(Dataset entries)
::::::::

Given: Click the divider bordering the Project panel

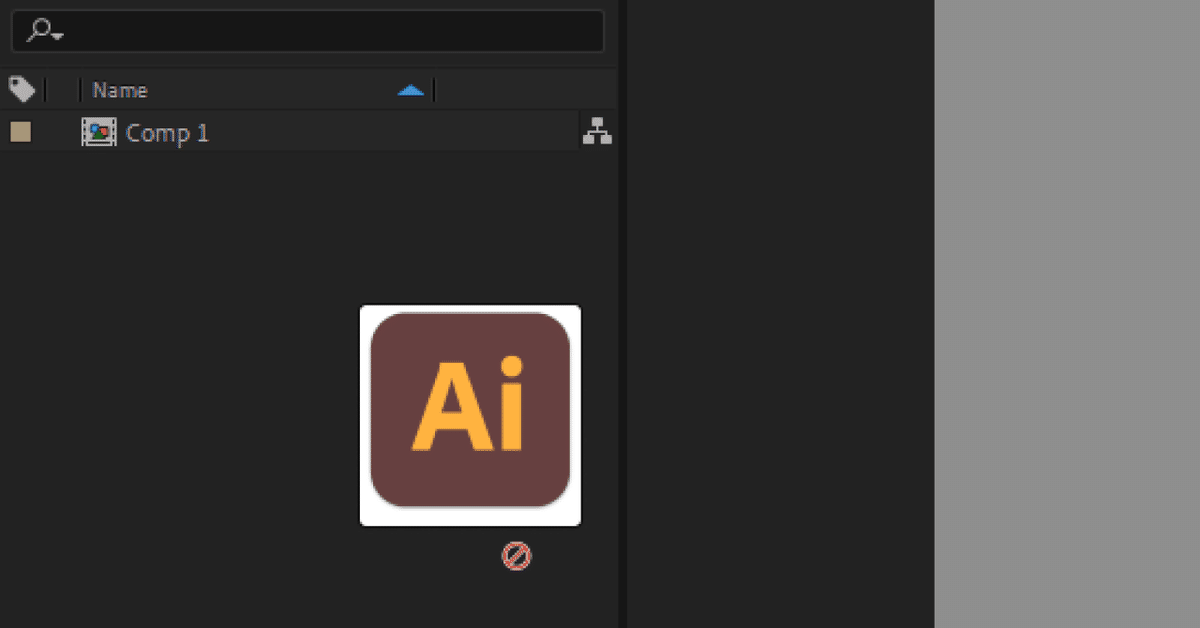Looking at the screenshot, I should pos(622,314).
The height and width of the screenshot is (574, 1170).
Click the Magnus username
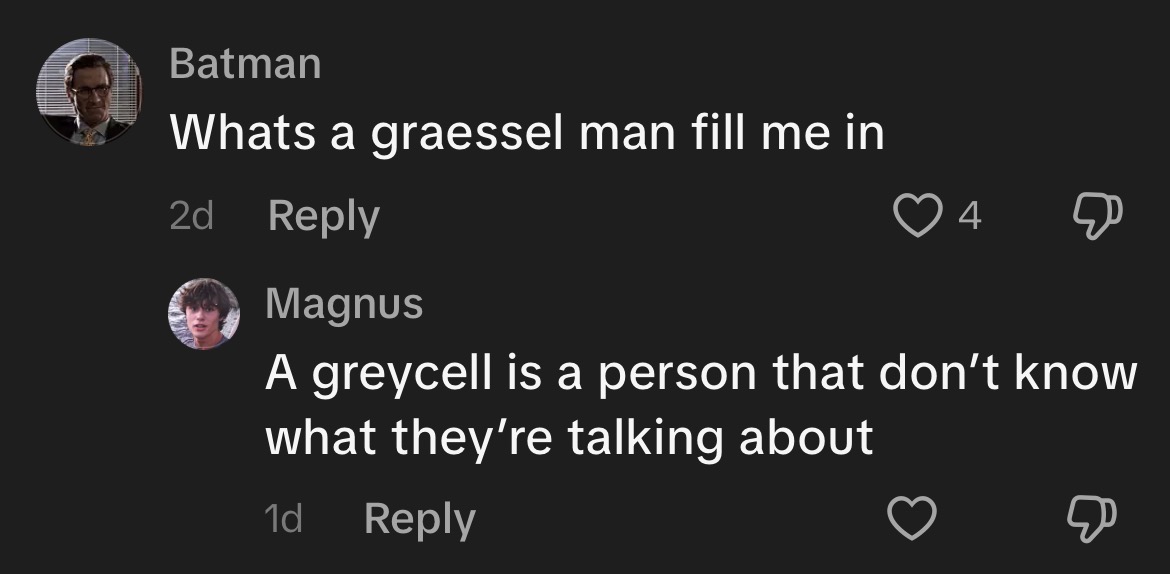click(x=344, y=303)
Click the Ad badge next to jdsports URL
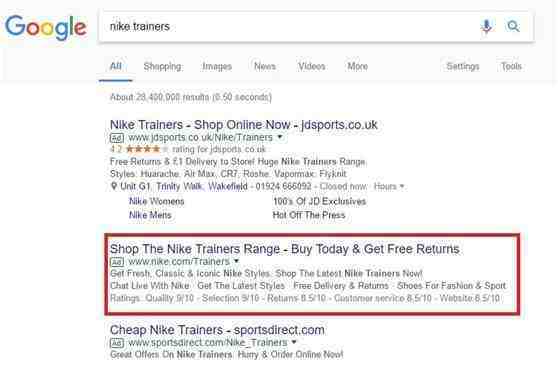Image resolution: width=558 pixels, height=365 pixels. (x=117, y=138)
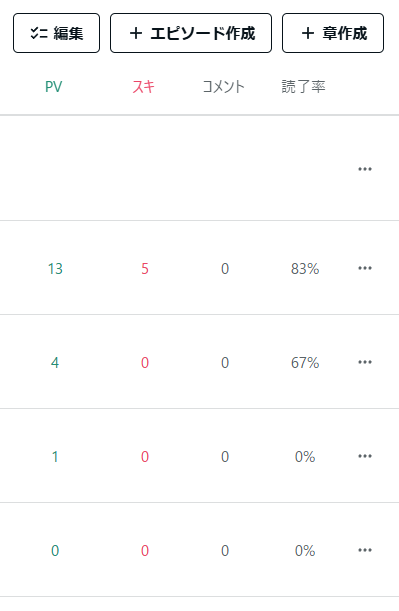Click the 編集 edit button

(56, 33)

::::::::

**What you should do:**
No pictures should appear in the copy. Print exactly the lines above from the line containing "The height and" through the last line of the data.

**The answer:**
The height and width of the screenshot is (574, 1170).
Click the Magnus username
click(x=344, y=303)
Click the Ad badge next to jdsports URL
Image resolution: width=558 pixels, height=365 pixels. (x=117, y=138)
Click the 編集 edit button

(56, 33)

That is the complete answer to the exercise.